Well, aren't those flowery descriptions of wines you see in the store just designed to sell it?

(Thanks to the Progressive Review News for a pointer to this article)

GRAPE EXPECTATIONS AFFECT WINE TASTING

BOSTON GLOBE - Scientists at Caltech and Stanford recently published the results of a peculiar wine tasting. They provided people with cabernet sauvignons at various price points, with bottles ranging from $5 to $90. Although the tasters were told that all the wines were different, the scientists were in fact presenting the same wines at different prices. The subjects consistently reported that the more expensive wines tasted better, even when they were actually identical to cheaper wines.

The experiment was even more unusual because it was conducted inside a scanner - the drinks were sipped via a network of plastic tubes - that allowed the scientists to see how the subjects' brains responded to each wine. When subjects were told they were getting a more expensive wine, they observed more activity in a part of the brain known to be involved in our experience of pleasure.

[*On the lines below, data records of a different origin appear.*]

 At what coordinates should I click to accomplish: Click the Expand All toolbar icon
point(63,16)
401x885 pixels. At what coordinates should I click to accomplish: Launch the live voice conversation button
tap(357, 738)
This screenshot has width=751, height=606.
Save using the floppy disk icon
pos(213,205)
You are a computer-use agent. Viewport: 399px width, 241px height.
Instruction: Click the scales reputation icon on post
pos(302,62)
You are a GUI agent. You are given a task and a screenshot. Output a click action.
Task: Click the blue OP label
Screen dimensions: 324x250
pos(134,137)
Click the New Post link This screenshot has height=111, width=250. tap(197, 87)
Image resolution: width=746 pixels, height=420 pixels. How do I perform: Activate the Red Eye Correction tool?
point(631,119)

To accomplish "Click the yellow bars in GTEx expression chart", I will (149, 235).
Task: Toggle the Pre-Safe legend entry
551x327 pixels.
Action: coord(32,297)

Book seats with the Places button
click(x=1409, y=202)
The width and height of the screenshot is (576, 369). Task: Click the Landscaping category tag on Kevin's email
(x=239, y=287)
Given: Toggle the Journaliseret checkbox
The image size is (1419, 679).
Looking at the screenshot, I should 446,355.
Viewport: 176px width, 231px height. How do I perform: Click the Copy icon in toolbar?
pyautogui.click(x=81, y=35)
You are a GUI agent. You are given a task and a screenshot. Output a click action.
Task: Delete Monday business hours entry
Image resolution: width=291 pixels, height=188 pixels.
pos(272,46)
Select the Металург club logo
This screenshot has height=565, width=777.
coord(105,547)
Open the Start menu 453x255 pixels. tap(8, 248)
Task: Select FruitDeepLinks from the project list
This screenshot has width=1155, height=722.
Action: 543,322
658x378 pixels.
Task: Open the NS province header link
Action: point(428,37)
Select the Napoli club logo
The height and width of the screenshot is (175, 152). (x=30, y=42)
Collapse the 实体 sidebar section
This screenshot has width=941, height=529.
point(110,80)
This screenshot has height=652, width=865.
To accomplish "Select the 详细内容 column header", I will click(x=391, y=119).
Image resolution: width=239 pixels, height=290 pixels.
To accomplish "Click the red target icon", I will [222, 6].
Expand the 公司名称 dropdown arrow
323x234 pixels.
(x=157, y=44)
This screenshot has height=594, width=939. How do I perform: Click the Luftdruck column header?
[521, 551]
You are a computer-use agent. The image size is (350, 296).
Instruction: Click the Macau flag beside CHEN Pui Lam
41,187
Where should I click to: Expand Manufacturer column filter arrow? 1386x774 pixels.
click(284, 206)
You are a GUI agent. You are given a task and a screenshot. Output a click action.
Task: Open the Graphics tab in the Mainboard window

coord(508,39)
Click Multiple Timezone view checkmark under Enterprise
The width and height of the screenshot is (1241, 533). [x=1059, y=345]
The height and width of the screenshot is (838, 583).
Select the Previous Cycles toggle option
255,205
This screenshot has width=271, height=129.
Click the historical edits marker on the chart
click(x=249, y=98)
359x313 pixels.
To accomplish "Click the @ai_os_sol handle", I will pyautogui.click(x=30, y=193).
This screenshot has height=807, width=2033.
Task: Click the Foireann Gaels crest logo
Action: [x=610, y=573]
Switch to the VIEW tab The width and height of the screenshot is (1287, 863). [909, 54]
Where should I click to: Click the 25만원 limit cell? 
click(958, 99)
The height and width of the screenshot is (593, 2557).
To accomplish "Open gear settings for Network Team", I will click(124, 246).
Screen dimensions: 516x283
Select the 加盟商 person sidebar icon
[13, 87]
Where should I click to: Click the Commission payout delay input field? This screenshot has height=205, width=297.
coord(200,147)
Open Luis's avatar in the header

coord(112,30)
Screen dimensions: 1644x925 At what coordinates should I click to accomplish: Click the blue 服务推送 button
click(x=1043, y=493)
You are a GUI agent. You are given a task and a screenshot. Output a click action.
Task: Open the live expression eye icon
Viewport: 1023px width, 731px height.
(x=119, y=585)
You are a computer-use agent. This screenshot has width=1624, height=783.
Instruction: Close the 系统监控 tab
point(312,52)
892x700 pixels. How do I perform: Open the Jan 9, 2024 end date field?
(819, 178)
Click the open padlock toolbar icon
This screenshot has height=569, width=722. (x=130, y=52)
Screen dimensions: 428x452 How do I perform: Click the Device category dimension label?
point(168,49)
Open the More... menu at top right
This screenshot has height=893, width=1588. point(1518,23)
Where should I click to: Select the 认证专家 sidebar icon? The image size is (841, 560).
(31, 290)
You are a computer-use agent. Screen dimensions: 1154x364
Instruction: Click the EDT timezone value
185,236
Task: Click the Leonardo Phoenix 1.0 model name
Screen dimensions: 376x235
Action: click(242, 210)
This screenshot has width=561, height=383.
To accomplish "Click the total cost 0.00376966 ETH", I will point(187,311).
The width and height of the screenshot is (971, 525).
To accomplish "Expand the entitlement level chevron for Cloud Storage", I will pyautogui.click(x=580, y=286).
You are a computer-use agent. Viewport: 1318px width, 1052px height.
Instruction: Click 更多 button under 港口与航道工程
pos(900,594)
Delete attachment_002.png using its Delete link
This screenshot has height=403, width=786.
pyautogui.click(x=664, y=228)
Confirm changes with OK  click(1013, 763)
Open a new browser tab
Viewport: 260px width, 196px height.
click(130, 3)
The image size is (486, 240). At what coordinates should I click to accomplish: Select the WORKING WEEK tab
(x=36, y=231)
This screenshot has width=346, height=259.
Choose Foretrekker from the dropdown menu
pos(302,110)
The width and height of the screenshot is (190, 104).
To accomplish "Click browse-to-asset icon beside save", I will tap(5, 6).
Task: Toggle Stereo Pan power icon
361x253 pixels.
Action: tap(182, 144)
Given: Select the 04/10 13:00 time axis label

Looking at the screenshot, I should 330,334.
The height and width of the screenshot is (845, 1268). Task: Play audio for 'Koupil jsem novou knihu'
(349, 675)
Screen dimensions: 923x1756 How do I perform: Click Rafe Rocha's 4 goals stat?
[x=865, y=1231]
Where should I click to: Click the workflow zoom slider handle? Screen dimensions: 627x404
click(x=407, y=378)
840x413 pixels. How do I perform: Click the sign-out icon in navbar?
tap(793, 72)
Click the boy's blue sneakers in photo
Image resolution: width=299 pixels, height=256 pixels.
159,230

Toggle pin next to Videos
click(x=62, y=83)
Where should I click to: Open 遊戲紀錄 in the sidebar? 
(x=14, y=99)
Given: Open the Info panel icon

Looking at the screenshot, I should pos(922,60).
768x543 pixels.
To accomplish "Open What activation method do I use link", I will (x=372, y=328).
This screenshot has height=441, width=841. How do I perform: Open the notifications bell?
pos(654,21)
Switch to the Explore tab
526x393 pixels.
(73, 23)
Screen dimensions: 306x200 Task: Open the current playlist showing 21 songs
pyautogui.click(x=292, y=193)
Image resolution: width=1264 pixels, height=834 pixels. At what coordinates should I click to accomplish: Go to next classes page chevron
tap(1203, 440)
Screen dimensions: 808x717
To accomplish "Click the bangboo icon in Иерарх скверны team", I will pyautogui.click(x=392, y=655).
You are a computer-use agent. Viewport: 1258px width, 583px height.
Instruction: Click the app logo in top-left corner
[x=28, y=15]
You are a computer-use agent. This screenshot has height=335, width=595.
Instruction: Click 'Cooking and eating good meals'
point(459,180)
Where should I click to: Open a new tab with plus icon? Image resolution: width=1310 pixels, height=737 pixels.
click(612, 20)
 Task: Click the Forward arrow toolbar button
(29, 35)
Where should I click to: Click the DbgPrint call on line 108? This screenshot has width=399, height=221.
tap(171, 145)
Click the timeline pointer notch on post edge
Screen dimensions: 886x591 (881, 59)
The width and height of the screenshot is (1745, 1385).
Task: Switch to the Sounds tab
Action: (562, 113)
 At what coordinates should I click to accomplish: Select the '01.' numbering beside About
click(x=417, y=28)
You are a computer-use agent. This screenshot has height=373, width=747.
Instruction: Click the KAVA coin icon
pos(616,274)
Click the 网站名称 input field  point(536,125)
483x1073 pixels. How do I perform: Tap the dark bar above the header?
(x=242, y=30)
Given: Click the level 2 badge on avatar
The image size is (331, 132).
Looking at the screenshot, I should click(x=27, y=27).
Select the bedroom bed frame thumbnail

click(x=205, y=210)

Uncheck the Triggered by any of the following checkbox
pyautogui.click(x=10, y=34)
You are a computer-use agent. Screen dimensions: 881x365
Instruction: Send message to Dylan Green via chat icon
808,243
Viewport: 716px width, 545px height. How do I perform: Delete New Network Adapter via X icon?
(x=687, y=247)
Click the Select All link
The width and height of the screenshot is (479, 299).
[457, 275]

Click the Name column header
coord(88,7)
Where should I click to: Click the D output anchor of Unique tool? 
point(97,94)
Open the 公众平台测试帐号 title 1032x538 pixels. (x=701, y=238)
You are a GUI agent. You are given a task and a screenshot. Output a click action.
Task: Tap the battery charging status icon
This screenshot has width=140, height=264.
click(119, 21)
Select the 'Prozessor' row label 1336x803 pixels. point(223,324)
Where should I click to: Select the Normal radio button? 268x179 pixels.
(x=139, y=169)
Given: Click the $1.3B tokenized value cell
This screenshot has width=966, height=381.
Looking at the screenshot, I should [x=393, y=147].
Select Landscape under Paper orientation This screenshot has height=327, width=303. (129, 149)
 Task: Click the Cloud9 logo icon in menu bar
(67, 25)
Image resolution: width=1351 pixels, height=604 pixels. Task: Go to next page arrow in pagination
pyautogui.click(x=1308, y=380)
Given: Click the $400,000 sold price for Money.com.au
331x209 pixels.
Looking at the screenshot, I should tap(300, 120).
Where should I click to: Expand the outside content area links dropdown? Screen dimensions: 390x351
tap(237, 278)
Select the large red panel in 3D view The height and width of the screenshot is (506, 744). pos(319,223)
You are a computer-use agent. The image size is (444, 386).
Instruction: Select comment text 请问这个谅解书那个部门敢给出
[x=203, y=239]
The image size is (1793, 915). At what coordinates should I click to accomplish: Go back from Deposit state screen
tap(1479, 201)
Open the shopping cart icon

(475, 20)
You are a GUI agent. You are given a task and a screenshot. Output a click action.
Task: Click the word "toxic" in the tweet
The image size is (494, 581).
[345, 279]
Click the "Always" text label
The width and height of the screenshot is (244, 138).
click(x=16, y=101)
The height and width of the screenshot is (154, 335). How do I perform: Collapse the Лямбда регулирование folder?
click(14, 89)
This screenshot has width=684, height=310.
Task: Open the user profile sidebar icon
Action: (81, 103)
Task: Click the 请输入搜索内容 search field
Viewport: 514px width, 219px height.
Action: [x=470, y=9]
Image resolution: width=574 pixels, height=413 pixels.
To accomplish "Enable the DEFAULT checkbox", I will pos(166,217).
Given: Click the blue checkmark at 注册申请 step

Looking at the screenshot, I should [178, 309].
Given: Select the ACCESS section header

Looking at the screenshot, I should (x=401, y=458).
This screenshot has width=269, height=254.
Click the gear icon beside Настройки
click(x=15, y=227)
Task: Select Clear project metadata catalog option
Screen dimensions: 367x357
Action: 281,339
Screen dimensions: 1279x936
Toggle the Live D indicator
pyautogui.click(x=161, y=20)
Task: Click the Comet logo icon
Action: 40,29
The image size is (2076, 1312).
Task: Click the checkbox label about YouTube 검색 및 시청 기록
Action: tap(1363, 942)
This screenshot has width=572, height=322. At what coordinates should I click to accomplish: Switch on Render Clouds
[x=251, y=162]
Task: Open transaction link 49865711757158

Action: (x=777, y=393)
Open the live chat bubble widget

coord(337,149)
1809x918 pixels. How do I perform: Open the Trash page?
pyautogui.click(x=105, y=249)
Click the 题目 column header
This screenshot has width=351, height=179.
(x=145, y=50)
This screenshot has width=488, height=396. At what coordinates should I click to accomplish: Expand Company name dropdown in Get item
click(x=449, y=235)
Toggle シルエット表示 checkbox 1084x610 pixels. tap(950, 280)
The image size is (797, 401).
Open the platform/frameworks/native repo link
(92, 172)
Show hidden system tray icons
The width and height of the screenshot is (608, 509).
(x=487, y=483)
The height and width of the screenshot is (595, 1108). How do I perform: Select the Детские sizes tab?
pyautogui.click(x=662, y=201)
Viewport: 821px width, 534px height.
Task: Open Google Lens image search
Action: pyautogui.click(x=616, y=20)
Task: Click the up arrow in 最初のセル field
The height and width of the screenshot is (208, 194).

What they saw was the power of expectations. People expect expensive wines to taste better, and then their brains literally make it so. Wine lovers shouldn't feel singled out: Antonio Rangel, the Caltech neuroeconomist who led the study, insists that he could have used a variety of items to get similar results, from bottled water to modern art. . .

Expectations can even play havoc with experts. A few years ago, Frederic Brochet, a cognitive psychologist at the University of Bordeaux, conducted a rather mischievous experiment. He invited 54 experienced wine tasters to give their impressions of a red wine and a white wine. Not surprisingly, the experts described the wines with the standard set of adjectives: the red wine was "jammy" and full of "crushed red fruit." The white wine, meanwhile, tasted of lemon, peaches, and honey. The next day, Brochet invited the wine experts back for another tasting. This time, however, he dyed the white wine with red food coloring, so that it looked as if they were tasting two red wines. The trick worked. The experts described the dyed white wine with the language typically used to describe red wines. The peaches and honey tasted like black currants.

According to Brochet, the lesson of his experiment is that our experience is the end result of an elaborate interpretive process, in which the brain parses our sensations based upon our expectations. If we think a wine is red, or that a certain brand is better, then we will interpret our senses to preserve that belief. Such distortions are a fundamental feature of the brain.